## What the task asks
Repeat the data below word for word.

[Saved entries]
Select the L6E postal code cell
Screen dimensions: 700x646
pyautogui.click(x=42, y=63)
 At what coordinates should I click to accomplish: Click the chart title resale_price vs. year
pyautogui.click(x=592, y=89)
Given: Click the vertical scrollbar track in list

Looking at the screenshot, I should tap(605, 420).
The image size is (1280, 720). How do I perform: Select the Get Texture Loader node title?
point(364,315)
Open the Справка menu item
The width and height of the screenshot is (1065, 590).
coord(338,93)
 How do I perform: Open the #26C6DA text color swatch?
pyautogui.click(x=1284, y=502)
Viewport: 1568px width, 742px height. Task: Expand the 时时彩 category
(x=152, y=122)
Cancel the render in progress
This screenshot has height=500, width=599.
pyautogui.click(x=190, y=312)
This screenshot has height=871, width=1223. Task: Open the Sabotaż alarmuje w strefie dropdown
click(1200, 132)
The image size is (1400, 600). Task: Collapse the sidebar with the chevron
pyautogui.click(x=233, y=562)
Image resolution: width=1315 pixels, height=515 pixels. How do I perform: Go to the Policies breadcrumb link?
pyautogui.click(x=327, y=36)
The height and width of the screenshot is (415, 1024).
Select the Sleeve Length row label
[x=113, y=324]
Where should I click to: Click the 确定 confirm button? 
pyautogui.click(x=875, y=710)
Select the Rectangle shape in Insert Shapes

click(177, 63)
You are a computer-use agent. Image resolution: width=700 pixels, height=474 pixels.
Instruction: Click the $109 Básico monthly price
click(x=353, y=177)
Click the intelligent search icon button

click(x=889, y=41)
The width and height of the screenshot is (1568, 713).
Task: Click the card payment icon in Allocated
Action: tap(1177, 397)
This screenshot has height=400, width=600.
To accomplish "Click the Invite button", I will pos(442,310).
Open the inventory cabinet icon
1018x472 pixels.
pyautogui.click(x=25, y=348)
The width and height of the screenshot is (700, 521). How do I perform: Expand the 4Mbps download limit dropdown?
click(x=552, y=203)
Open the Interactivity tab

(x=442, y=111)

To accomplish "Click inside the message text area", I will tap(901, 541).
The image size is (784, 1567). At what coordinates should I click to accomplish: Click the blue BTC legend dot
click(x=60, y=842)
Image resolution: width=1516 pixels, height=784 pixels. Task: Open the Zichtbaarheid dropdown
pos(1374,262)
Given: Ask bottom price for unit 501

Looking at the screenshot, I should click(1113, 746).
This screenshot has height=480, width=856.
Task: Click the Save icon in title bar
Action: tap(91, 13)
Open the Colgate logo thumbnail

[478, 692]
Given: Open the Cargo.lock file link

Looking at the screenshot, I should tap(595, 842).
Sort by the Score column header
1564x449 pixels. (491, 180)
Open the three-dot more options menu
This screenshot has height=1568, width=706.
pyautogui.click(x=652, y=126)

## Task result
Select the L6E postal code cell
Screen dimensions: 700x646
pyautogui.click(x=42, y=63)
 At what coordinates should I click to accomplish: Click the chart title resale_price vs. year
pyautogui.click(x=592, y=89)
Given: Click the vertical scrollbar track in list

Looking at the screenshot, I should tap(605, 420).
The image size is (1280, 720). How do I perform: Select the Get Texture Loader node title?
point(364,315)
Open the Справка menu item
The width and height of the screenshot is (1065, 590).
coord(338,93)
 How do I perform: Open the #26C6DA text color swatch?
pyautogui.click(x=1284, y=502)
Viewport: 1568px width, 742px height. Task: Expand the 时时彩 category
(x=152, y=122)
Cancel the render in progress
This screenshot has height=500, width=599.
pyautogui.click(x=190, y=312)
This screenshot has height=871, width=1223. Task: Open the Sabotaż alarmuje w strefie dropdown
click(1200, 132)
The image size is (1400, 600). Task: Collapse the sidebar with the chevron
pyautogui.click(x=233, y=562)
Image resolution: width=1315 pixels, height=515 pixels. How do I perform: Go to the Policies breadcrumb link?
pyautogui.click(x=327, y=36)
The height and width of the screenshot is (415, 1024).
Select the Sleeve Length row label
[x=113, y=324]
Where should I click to: Click the 确定 confirm button? 
pyautogui.click(x=875, y=710)
Select the Rectangle shape in Insert Shapes

click(177, 63)
You are a computer-use agent. Image resolution: width=700 pixels, height=474 pixels.
Instruction: Click the $109 Básico monthly price
click(x=353, y=177)
Click the intelligent search icon button

click(x=889, y=41)
The width and height of the screenshot is (1568, 713).
Task: Click the card payment icon in Allocated
Action: tap(1177, 397)
This screenshot has height=400, width=600.
To accomplish "Click the Invite button", I will pos(442,310).
Open the inventory cabinet icon
1018x472 pixels.
pyautogui.click(x=25, y=348)
The width and height of the screenshot is (700, 521). How do I perform: Expand the 4Mbps download limit dropdown?
click(x=552, y=203)
Open the Interactivity tab

(x=442, y=111)

To accomplish "Click inside the message text area", I will tap(901, 541).
The image size is (784, 1567). At what coordinates should I click to accomplish: Click the blue BTC legend dot
click(x=60, y=842)
Image resolution: width=1516 pixels, height=784 pixels. Task: Open the Zichtbaarheid dropdown
pos(1374,262)
Given: Ask bottom price for unit 501

Looking at the screenshot, I should click(1113, 746).
This screenshot has height=480, width=856.
Task: Click the Save icon in title bar
Action: tap(91, 13)
Open the Colgate logo thumbnail

[478, 692]
Given: Open the Cargo.lock file link

Looking at the screenshot, I should tap(595, 842).
Sort by the Score column header
1564x449 pixels. (491, 180)
Open the three-dot more options menu
This screenshot has height=1568, width=706.
pyautogui.click(x=652, y=126)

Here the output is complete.